◆ **Document passage**:
========

Command line parameters:

V              : sets VGA-memory A0000-BFFFF to WC
V:aa           : sets VGA-memory A0000-BFFFF to attribute 'aa'
n/xx,yy:aa     : sets MTRR 'n' for start address 'xx' and size 'yy' to 'aa'
xx,yy:aa       : sets MTRR 1 for start address 'xx' and size 'yy' to 'aa'
xx,yy          : sets MTRR 1 for start address 'xx' and size 'yy' to 'WC'

'xx' and 'yy' have to be either hex or decimal with additional K, M, G for 
kB, MB or GB.

M:             : enable 'Fast String Move'

S1             : set bits displayed under 1) to ON or '1'
S123           : set bits displayed under 1), 2), 3) to ON or '1'
R1             : set bits displayed under 1) to OFF or '0'
R123           : set bits displayed under 1), 2), 3) to OFF or '0'

P              : display frame buffer address (detected from PCI header)
FRAME,yy       : set MTRR1 to detected frame buffer address with size 'yy'
FRAME          : set MTRR1 to detected frame buffer address with detected size,
                 this can sometimes lead to crashes or system instabilities

You can sum up the command line parameters for using in batch files, seperated
by spaces.

If you want to use this for Windows95, you can add this command in your autoexec.bat.

For further help please use the help function of ctppro.

========

◆ **Actions to take**:
(a) Copy the command-line help word for word from "You can sum" to "function of ctppro.".
(b) According to the command-line help, which file can the command be added to for use with Windows95?
The lines that follow have nothing to do with the command-line help.

◆ **Data block**:

========

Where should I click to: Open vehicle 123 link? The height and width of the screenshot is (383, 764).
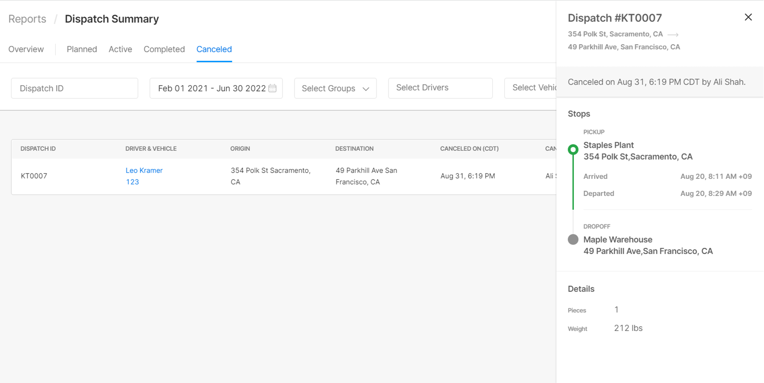[x=132, y=182]
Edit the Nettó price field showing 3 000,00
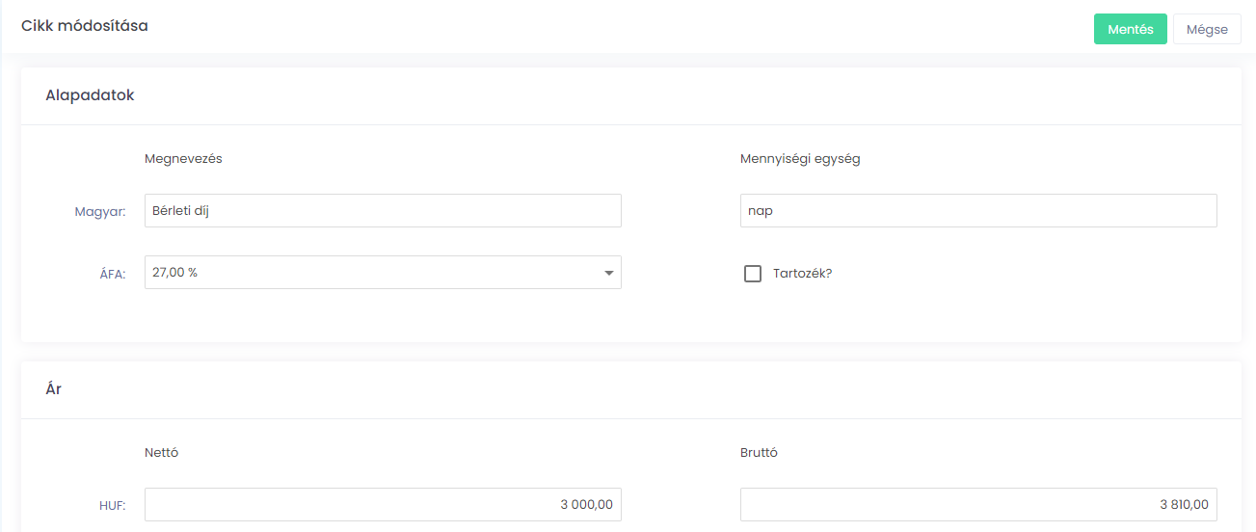 [383, 505]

========

◆ **Solutions by task**:
(a)
You can sum up the command line parameters for using in batch files, seperated
by spaces.

If you want to use this for Windows95, you can add this command in your autoexec.bat.

For further help please use the help function of ctppro.

(b) autoexec.bat